Cindy Sherman is well known for her pseudo-film stills, in which she plays stereotypical roles from imaginary but plausible scenarios. Several of these early images are on view, together with later large-scale color prints, also of herself, in various guises. Her work has come to look like a series of waxwork simulations, but deliberately so, as if to tease the imagination into a game of inventing both the character and the context.
Like Ms. Sherman, Gregory Crewdson creates elaborate cinematic situations with quirky implicit narratives. His venues are suburban side streets, where nothing extraordinary is supposed to happen. But the scenes are full of anomalies, as if they had been visited by alien forces. They may not have the visceral impact of a great sci-fi thriller, but they offer a stop-action equivalent.
Both the subject matter and the scale here are more familiar and conventional, although digital technology has allowed Tom Steele to render a panoramic view of Montauk's Hither Hills in the velvety textures and lush colors of a large pastel painting. The rhythms of breaking surf and windswept dune grass are warmly accented by the afternoon light.
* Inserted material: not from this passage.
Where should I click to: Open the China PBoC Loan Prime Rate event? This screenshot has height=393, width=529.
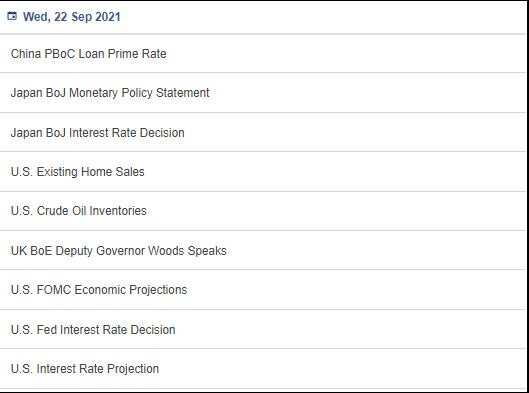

Mr. Steele's other prints are small sepia-toned studies of weathered buildings and boats, the sort of subjects for which the word picturesque was coined.
Barbara Roux takes a more ambivalent view of the landscape, which for her contains evidence of human disrespect as well as natural decay. Her efforts to mitigate these effects include capturing a beautiful but fleeting reflection, and enhancing a damaged tree with a touch of color or a line of poetry. Her photographs document incidents that she either encounters or creates.
Richard Nowicki works in the tradition of the great 19th-century landscapists, who used large formats and long exposures to record minute details of impressive vistas. His intense observations of coastal scenery are marvels of technical prowess and pictorial complexity.
Conversely, Barbara Perrino's ''Vanishing Landscape'' images seem to dissolve before the lens. Open spaces and isolated landmarks are bathed in diffused light, as if fading into the mists of memory.
There is also a transience about Kathy Kennedy's landscapes, but of a less romantic type. Her color prints catch the motion of flowers, grasses and foliage animated slightly by the breeze, just enough to remind that, while the photograph is static, nature is dynamic.
Three of the four winners of last year's juried shows are photographers, although one, David Herman, is a painter and violinmaker as well.
Perhaps it was his craftsman's curiosity that led to Mr. Herman's interest in the images on airport baggage scanners. Even before today's heightened security measures, he began a series of photographs of his family's possessions under X-ray scrutiny. Normally seen only in passing, here they are held up for prolonged contemplation. The images are eerily fascinating, revealing not only the hidden and sometimes beautiful structures beneath the surfaces of everyday objects, but also the invasive nature of such monitoring.
Gerald Shak is also concerned with momentary phenomena, but he emphasizes their temporal character by allowing them to unfold before the camera. It is interesting to compare his images of people looking at art in galleries and museums to the pictures of Mr. Struth at the Nassau County Museum. Mr. Struth emphasizes static spectators dwarfed by mammoth architecture. Mr. Shak prefers more intimate spaces, and instead of a fixed reference point, he favors the constantly shifting perspective of the viewer vis-à-vis the work of art.
Lucy Brown Karwoski takes a formalist approach in black-and-white images. Light and shadow play major roles in her still lifes, like ''Book Light,'' with its glowing reflections, and ''Fishy,'' with its shiny dried fish tucked into the folds of cabbage leaves.